◆ What you need to do ◆
A) In the passage on cloud computing models, what does a hybrid cloud system connect?
B) Using the passage on cloud computing models, explain why a community cloud offering applications such as radiology or ultrasound is useful to some health care providers.
C) Pick up the passage on cloud computing in health care after its last sentence and continue it.

-- Supplied passage follows --

Some companies deploy internal private clouds in their own data centers, automating processes and enabling their users to provision resources on demand in a chargeback environment. Some third-party providers also offer private cloud services; here the infrastructure is dedicated to a single customer, much like a dedicated hosting service.
In addition, the community cloud model, in which several organizations share infrastructure, is gaining momentum. In health care, a community cloud can provide shared storage for personal health information (PHI), as well as access to such custom applications as radiology or ultrasound, which might otherwise be too expensive or cumbersome for certain providers to purchase and maintain on their own.
Finally, hybrid cloud systems, which connect two or more cloud systems, such as a private cloud and a public cloud, are being built to allow data and applications to move between private, public and community cloud computing models.
Service oriented architecture (SOA) has the potential to alleviate some concerns about cloud computing in the health care environment. SOA technology can play a role in reducing the data security risks of cloud services, and it can provide business continuity when disaster strikes, according to SOA consultant David Linthicum, chief technology officer at the St. Louis-based Bick Group.

-- Supplied passage concluded --
-- Extracted material follows --

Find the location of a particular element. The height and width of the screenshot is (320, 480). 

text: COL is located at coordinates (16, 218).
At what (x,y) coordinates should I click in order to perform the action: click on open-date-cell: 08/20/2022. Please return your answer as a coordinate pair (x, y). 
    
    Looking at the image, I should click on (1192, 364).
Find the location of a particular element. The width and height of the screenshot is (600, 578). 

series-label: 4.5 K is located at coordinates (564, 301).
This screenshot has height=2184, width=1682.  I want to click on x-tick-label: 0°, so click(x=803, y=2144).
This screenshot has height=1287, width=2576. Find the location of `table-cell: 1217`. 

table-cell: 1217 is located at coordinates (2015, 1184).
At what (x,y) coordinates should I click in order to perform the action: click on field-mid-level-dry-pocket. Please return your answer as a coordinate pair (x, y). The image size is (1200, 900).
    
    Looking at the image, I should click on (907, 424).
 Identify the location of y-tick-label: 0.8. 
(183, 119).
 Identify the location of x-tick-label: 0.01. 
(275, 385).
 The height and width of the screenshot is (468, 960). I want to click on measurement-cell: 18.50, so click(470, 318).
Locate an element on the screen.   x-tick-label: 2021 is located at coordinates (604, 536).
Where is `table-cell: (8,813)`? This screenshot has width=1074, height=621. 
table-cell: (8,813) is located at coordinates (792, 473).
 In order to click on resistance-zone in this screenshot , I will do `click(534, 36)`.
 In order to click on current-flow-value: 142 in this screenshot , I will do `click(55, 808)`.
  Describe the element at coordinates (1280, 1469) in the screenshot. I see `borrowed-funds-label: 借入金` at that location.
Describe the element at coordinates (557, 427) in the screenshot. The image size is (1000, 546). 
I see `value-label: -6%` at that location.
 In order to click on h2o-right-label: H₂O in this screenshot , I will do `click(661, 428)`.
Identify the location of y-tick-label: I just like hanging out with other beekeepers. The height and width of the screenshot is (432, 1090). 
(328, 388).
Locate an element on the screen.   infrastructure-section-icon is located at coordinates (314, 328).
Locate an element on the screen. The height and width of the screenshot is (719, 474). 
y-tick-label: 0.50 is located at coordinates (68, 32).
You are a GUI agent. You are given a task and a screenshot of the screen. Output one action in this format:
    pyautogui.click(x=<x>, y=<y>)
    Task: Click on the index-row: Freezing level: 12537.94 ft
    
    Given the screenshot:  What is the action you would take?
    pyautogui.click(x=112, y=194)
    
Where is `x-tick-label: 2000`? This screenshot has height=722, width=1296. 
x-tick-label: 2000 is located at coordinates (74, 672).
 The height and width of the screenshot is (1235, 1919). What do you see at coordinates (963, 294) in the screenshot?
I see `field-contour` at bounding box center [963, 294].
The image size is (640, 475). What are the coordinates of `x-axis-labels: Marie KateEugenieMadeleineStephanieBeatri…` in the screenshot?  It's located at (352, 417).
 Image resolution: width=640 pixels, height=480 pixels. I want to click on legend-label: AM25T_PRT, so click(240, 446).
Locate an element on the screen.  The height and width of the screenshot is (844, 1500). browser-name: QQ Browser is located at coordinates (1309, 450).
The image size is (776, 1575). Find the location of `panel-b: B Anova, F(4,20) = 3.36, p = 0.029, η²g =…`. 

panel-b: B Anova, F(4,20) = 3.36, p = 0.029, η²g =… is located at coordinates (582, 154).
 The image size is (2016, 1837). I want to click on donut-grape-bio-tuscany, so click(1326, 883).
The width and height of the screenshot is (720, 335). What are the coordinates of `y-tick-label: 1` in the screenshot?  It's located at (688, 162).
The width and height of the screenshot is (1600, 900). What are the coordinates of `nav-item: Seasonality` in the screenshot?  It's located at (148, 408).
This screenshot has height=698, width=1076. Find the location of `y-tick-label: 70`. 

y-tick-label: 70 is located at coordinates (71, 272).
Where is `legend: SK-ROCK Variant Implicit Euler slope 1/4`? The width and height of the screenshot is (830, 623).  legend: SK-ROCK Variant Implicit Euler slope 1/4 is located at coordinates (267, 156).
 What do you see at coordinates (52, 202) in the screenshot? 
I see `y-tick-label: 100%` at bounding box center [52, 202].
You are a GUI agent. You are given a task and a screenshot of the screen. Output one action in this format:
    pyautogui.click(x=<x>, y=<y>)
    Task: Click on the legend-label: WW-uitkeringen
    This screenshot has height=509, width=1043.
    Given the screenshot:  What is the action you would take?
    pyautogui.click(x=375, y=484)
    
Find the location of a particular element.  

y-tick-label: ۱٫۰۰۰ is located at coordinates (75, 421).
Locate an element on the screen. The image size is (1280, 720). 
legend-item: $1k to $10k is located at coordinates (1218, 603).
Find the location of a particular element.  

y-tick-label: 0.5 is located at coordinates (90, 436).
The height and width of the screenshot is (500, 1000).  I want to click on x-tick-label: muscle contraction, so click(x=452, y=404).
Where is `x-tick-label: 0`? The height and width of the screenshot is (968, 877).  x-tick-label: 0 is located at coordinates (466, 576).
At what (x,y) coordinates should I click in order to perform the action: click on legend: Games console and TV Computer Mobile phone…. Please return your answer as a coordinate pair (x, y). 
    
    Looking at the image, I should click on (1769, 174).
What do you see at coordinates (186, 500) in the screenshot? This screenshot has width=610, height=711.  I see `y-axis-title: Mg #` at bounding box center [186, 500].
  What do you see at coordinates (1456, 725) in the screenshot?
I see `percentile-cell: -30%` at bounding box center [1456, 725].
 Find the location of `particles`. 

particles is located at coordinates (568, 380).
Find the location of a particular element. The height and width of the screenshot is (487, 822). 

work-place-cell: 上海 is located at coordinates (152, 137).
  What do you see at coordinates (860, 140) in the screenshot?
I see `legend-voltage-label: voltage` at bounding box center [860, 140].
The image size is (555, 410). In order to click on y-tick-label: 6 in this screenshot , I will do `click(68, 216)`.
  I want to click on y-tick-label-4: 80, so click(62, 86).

-- Extracted material concluded --

◆ Your responses ◆
A) A hybrid cloud system connects two or more cloud systems, such as a private cloud and a public cloud.

B) A community cloud lets several organizations share infrastructure, so providers can reach custom applications such as radiology or ultrasound through it. Otherwise, those applications might be too expensive or cumbersome for certain providers to purchase and maintain on their own.

C)
The migration to SOA involves breaking a network architecture down into individual processes. That gives IT executives the opportunity to move each process individually to a different computing model. Hospitals and other health care providers then can maintain on-site the operations they don't trust to a cloud provider, while moving over less critical operations, Linthicum suggested.
The need to store an expanding archive of medical images is driving some health care providers to turn to cloud services. Many hospitals' data centers are already crowded; advances in scanning technologies mean they will have an ever-mounting volume of data to maintain. The cost of managing, cooling and expanding data centers in some cases is looking less favorable than putting the data into the cloud. In a similar fashion, as the health care industry moves to electronic health records, EHR technology is expected to encourage cloud storage.
The Health Information Technology for Economic and Clinical Health (HITECH) Act within the American Recovery and Reinvestment Act set aside billions of dollars in federal funding for health IT, particularly EHR technology. As hospitals move toward meeting the requirements for the meaningful use of EHR, industry observers expect administrators to look increasingly to mitigate the capital expenses and maintenance costs of traditional storage solutions. Major EHR vendors provide a host of conventional client/server offerings, but more cloud-based health IT options are becoming available.
Moreover, a number of technology powerhouses, including Google Inc. and Microsoft, have gotten into the cloud-based health IT marketplace through personal health record, or PHR services; Google Health helps patients track and monitor their PHI online; while Microsoft HealthVault offers patients a place to store and maintain medical records, track prescriptions and share medical data with health care providers.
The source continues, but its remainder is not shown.